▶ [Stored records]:
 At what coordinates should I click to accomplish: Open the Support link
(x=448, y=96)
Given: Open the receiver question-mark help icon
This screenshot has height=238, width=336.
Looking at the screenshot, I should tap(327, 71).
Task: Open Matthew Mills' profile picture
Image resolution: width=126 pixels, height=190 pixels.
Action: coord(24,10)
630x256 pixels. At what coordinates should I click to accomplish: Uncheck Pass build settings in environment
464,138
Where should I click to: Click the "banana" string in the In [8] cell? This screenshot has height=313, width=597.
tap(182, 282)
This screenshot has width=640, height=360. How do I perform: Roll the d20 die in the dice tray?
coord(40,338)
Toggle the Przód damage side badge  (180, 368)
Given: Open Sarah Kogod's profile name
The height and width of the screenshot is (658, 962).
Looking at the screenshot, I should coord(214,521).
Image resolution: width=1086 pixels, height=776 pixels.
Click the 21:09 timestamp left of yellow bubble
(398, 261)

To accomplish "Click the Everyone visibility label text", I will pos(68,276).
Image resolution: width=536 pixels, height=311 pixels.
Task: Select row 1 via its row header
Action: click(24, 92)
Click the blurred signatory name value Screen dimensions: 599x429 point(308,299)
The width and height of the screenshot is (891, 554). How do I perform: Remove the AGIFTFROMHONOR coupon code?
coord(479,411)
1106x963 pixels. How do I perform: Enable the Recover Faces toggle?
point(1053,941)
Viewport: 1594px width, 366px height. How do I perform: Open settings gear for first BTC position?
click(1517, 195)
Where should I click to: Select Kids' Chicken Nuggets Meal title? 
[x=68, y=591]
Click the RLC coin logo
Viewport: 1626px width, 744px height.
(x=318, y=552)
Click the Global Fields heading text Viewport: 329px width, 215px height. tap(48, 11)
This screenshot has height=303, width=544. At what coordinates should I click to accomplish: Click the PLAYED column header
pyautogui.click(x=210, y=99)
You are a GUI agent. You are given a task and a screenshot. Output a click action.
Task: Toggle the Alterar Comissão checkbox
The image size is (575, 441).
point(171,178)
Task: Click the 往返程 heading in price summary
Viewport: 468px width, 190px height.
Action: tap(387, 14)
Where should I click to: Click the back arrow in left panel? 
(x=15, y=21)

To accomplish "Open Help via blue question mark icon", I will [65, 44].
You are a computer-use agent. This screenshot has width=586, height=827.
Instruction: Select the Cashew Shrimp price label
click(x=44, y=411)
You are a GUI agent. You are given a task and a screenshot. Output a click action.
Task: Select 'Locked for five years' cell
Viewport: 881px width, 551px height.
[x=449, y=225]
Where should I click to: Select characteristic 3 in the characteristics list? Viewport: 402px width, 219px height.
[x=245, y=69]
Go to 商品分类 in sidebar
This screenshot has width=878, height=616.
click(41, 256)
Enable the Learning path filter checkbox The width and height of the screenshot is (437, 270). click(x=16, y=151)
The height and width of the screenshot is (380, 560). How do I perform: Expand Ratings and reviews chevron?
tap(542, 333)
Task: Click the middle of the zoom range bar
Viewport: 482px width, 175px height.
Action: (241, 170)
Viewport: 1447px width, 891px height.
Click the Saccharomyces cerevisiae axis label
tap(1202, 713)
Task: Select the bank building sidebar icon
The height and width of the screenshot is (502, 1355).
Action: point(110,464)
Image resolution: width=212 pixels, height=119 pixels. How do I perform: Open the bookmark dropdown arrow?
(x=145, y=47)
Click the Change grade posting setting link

▶ [PROBLEM DESCRIPTION]: List the lines of the records where "heading" occurs.

▶ [YOUR SOLUTION]:
Click the Global Fields heading text Viewport: 329px width, 215px height. tap(48, 11)
Task: Click the 往返程 heading in price summary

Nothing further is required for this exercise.